MongoDB replica set on swarm mode

Luc Juggery
@lucjuggery
Published in
6 min readSep 26, 2016

In this article we will see how we can deploy a 3 nodes MongoDB replica set (1 primary and 2 secondaries) in a Docker swarm cluster created with swarm mode.

Swarm mode: quick introduction

Basically, swarm mode is one of the great features of Docker 1.12, this is an optional mode of the Docker engine that enables to create a secure cluster very easily.

If you are not that familiar with swarm mode yet, Docker documentation will help you to get started in no time.

MongoDB replica set: quick introduction

A replica set in MongoDB is a group of mongod processes that maintain the same data set. Replica sets provide redundancy and high availability, and are the basis for all production deployments.

If you want to have details of this architecture, the official web site is full of details, schemas, examples, … Definitely worth a read.

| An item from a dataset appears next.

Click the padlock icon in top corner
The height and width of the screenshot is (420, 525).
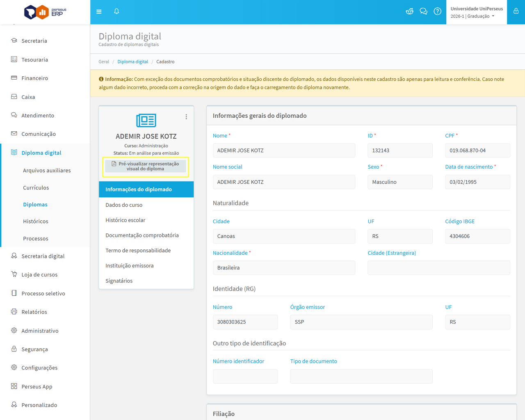[516, 11]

One of the simplest setup of a replica set is the following one (made up of 1 primary and 2 secondaries).

Why a MongoDB replica set on swarm mode ?

Introduced in Docker 1.12, swarm mode is a really hot topic since a couple of months as it makes docker cluster creation a breeze. Additionally when a service is deployed on a swarm it gets some great features out of the box, among them:

  • replicated across nodes
  • dns load balancer
  • automatically rescheduled in case of failure
  • declarative service model

The purpose of this article is to test how MongoDB behaves when running a production like environment (replica set) using Docker Swarm.

Creation of our swarm cluster

In order to quickly setup a swarm cluster, please check the following article that will help to create a 2 managers + 2 workers swarm.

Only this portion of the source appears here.